Erdem, yeni kuşağın lisan şuurundan giderek uzaklaştığına vurgu yaparak, şu görüşlere yer verdi:
“Her söz kendi kıymetleriyle birlikte gelir. Şimdilerde yaşadığımız sorunların kaynağı lisan sıkıntımızdan kaynaklanmaktadır. Lisan, hepimizin sıkıntısıdır. Lisanımıza gereken değer verilmediği için düşünme gücümüz zayıflıyor. Bu gidişata dur demek zorundayız. Çocuklarımıza ve gençlerimize lisanımızın hoşluğu anlatmak zorundayız. Bu hepimizin ortak vazifesi ve sorumluluğudur. Bunun için işe öncelikle lisanla başlamalıyız.”

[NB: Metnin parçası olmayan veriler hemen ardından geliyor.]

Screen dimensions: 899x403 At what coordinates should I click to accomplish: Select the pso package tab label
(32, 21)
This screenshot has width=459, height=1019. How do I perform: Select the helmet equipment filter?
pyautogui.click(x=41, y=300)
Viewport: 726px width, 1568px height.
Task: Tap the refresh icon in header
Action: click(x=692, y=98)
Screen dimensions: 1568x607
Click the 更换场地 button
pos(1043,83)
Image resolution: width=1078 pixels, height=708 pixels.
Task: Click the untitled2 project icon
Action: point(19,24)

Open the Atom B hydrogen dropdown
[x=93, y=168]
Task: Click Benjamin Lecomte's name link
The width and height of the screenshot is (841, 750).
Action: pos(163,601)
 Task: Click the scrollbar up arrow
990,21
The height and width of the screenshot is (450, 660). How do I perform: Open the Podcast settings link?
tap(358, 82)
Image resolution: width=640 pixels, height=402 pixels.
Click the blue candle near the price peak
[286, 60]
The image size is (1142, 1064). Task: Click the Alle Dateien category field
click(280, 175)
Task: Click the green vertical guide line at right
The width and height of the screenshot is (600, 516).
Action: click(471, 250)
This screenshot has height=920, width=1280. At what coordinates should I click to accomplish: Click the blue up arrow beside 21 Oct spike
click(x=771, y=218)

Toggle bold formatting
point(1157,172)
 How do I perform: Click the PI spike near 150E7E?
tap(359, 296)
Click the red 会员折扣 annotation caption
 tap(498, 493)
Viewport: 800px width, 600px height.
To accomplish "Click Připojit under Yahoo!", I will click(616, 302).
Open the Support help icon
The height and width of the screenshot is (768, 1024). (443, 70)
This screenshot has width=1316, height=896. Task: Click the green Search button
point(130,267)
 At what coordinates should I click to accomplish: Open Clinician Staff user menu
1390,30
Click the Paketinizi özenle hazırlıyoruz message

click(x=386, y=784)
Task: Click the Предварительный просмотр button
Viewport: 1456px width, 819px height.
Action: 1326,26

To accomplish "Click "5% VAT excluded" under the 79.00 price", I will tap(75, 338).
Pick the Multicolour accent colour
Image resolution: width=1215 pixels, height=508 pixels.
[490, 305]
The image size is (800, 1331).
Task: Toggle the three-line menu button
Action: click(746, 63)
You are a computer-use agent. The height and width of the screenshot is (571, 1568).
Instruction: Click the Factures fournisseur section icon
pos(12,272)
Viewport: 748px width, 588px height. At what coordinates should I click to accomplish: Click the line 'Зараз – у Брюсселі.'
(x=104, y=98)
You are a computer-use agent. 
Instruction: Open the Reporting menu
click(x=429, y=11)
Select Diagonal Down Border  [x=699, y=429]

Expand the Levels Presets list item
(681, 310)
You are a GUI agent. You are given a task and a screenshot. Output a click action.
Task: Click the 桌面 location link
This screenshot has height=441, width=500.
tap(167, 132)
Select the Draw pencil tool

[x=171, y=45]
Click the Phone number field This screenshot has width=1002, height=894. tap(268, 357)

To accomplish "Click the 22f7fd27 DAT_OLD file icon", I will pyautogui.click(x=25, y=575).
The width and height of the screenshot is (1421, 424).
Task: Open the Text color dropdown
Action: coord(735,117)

“Türkçeyi kaybedersek, ulusal bedeller ve amaçlar büyük ziyan görecektir”
İZÜ Rektörü Prof. Dr. Ahmet Cevat Acar ise Osmanlı’nın son devrinde kıymetli bir lisan hareketi başladığını ama bu gayretlerin ve üretilen tabirlerin görmezden gelindiğini söyledi.
Türkçenin giderek kısır bir lisan haline dönüştüğünün altını çizen Acar, “Öztürkçe hareketi, lisan için çok vahim bir yanılgıydı. Bizler biliyoruz ki saf lisan olmaz. Saf lisan lakin Amazon Ormanları’nda olabilir. Bu yanılgı, alfabe değişikliği ile daha da büyümüş ve büyük bir kırılmaya yol açmıştır. Halbuki 130 yıl evvel Türkçe konuşan büyük bir coğrafyanın alfabesi ortaktı. Bu iki yanılgı Türkçeye büyük ziyanlar vermiştir.” tabirlerini kullandı.
Acar, Türkçenin şimdiki problemlerinin başında ise “yüksek öğretim dili” olduğunu lisana getirerek, şunları aktardı:
“Şu anda Türkiye’deki yüksek öğretim yabancı lisan odaklı yapılmaktadır. Eğitim lisanımız İngilizcedir ve bundan ötürü içimize sine sine, ‘Eğitimimiz ulusaldır.’ diyemiyoruz. Maalesef yabancı lisanla öğretim, bir ‘yabancı lisan öğretme şekline’ dönüşmüştür. Türk ulusal kimliği için Türkçe, bizim varsayım ettiğimizden çok daha kıymetli bir manaya sahiptir. Türkçeyi kaybedersek, ulusal pahalar ve gayeler büyük ziyan görecektir.”
Gün boyunca süren çalıştayda, “Dil, Kimlik ve Kültür”, “Batı Lisanlarının Türkçe Üzerindeki Etkisi”, “Türkçenin Coğrafik Dünyası”, “Konuşma Türkçesi” bahislerinde toplam 15 bildiri sunuldu.
Çalıştay, İstanbul Sabahattin Zaim Üniversitesi Öğretim Üyesi Doç. Dr. İbrahim Özen’in “Değerlendirme ve Sonuç Bildirgesi” konuşmasıyla sona erdi.